Orangisme (Belgique)

courant politique belge au XIXe siècle

L'orangisme est un courant politique de la Belgique du XIXe siècle, composé de l’élite francophone de Flandre, de Wallonie ainsi que de Bruxelles, qui soutenait la dynastie des Orange-Nassau, en particulier Guillaume Ier et le prince d'Orange. Le mouvement s'est opposé à la révolution de 1830 pendant plusieurs années. Leur désir était de rétablir le royaume uni des Pays-Bas sous l'autorité de Guillaume Ier et ainsi faire en sorte que le sud continue à en faire partie[1].

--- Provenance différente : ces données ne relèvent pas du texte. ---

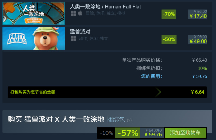Viewport: 216px width, 140px height.
Task: Open the Party Animals game thumbnail
Action: pyautogui.click(x=34, y=39)
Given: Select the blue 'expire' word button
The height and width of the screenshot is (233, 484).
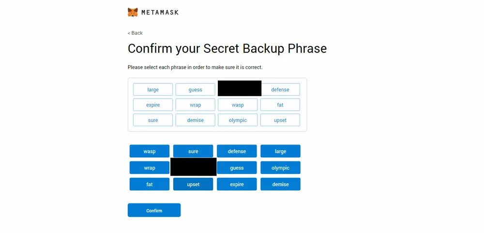Looking at the screenshot, I should [237, 184].
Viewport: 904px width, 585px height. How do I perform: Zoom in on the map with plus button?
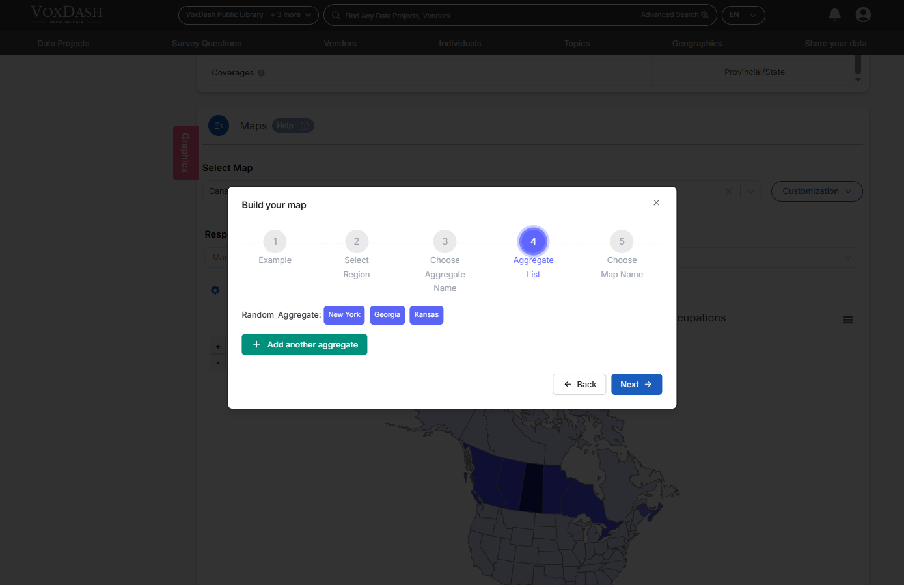tap(217, 346)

Grandes armes du Royaume et des rois des Pays-Bas entre 1815-1907.

Histoire modifier

Composition et fondement de l’orangisme avant 1830 modifier

L’orangisme est composé principalement du sommet de la société de l’époque. Ses membres sont issus, pour une grande majorité de l’aristocratie ainsi que du mouvement bourgeois. La laïcité, les idées libérales et l’anticléricalisme sont donc des idéologies qu’on retrouve au sein du mouvement orangiste.

Le mouvement ne recrute pas dans les classes inférieures de la société, que sont les classes moyennes et le peuple. C’est ce qui va d’ailleurs leur poser problème par la suite, n’ayant pas de base sociale, ils ne vont pas pouvoir exercer de pression politico-sociale reposant sur un grand nombre d'ouvriers. Contrairement au mouvement révolutionnaire, l’orangisme ne se constitue que des couches supérieures de la société et donc était très peu nombreux numériquement. Par contre les personnes qui composaient le mouvement étaient très influentes[2].

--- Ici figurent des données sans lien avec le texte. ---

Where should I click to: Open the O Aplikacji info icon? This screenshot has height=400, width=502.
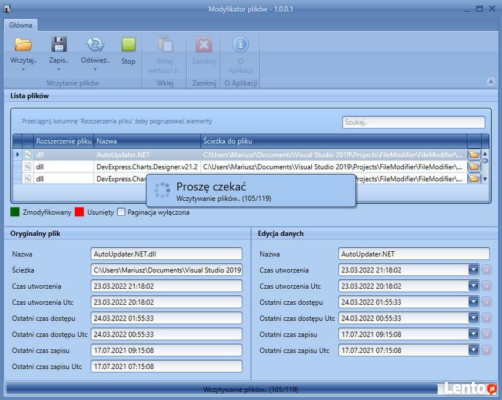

L’aristocratie sudiste modifier

Guillaume Ier des Pays-Bas sur une toile de 1819.

Lorsque les troupes françaises eurent quitté les Pays-Bas en 1813, un gouvernement provisoire prit le pouvoir. Celui-ci était formé par le comte Leopold de Limburg Stirum, Frans Adam van der Duyn van Maasdam et Guisbert Charles van Hogendorp. Ceux-ci invitèrent le prince Guillaume afin de lui offrir le trône des Pays-Bas. Il refusa une première fois le trône en , puis l'accepta finalement avec une constitution qui garantissait des pouvoirs étendus au nouveau prince souverain. Il ne se proclama roi des Pays-Bas qu'en mars 1815.

Il avait pour mission d’incarner l’union entre le nord et le sud du royaume des Pays-Bas. Bien qu’ayant déjà la sympathie du nord, étant donné que la dynastie Nassau était la suite logique pour le nord, gagner celle du sud était une tâche plus ardue[3]. En effet, l’aristocratie sudiste était numériquement deux fois plus nombreuses que dans le nord et pleine de revendications. L’annexion par les révolutionnaires français en 1794 avait très fortement lésé les privilèges de l’aristocratie sudiste. Privilèges qui n’avaient jamais pu être récupérés, même sous Napoléon au pouvoir. Ainsi, les aristocrates sudistes réclamaient toujours leurs privilèges auprès de Guillaume de Nassau, même si celui-ci était conscient qu’une restauration aristocratique était impossible vu la domination croissante à l’égalité ainsi que l’importance des libéraux[4]. Le roi va néanmoins traiter l’aristocratie sudiste très correctement et ainsi répondre à certaines demandes tel que l’obtention de fonctions honorifiques et symboliques, assister à des cérémonies importantes ou encore être très proche de la famille royale. De ce lien entre l’aristocratie et la couronne naquit une loyauté qui explique pourquoi beaucoup d’orangistes venaient de ces familles aristocratiques. Cela se remarque notamment dans la liste de soutien au prince d’Orange signée en 1834 par une très grande majorité d’aristocrates de l’époque. Le roi belge aura beaucoup de difficultés à gagner la confiance d’une grande partie de l’aristocratie étant donné que des familles importantes tel que d'Ursel, de Bergeyck, de Trazegnies ou encore de Lalaing n’hésitaient pas, par exemple, à ne pas être présent lors des bals de la cour. Cela ne lui sera pas favorable étant donné qu’il cherchait à trouver appui auprès des forces conservatrices.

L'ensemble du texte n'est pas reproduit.